--- RECORDS TO USE Enclosed Below ---

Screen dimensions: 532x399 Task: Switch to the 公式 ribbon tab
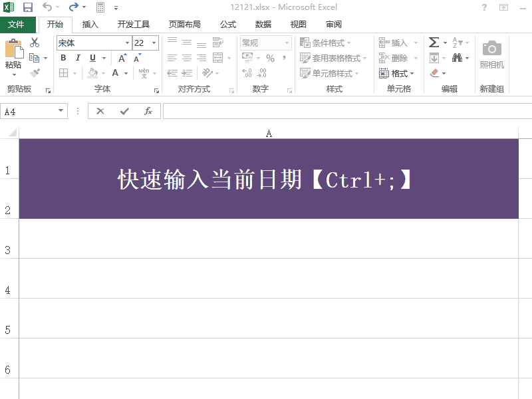227,24
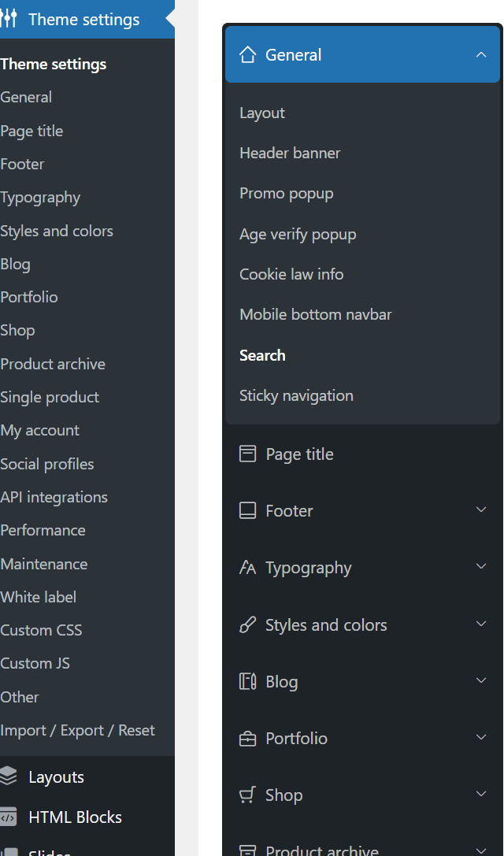Open Import / Export / Reset link
This screenshot has width=504, height=856.
[77, 731]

--- End of Enclosed RECORDS TO USE ---

◆ **REQUIRED ACTION**
Write out the records exactly. Do not carry the pictures over.

◆ **SOLUTION TO THIS TASK**
Screen dimensions: 532x399 Task: Switch to the 公式 ribbon tab
227,24
Open Import / Export / Reset link
This screenshot has width=504, height=856.
[77, 731]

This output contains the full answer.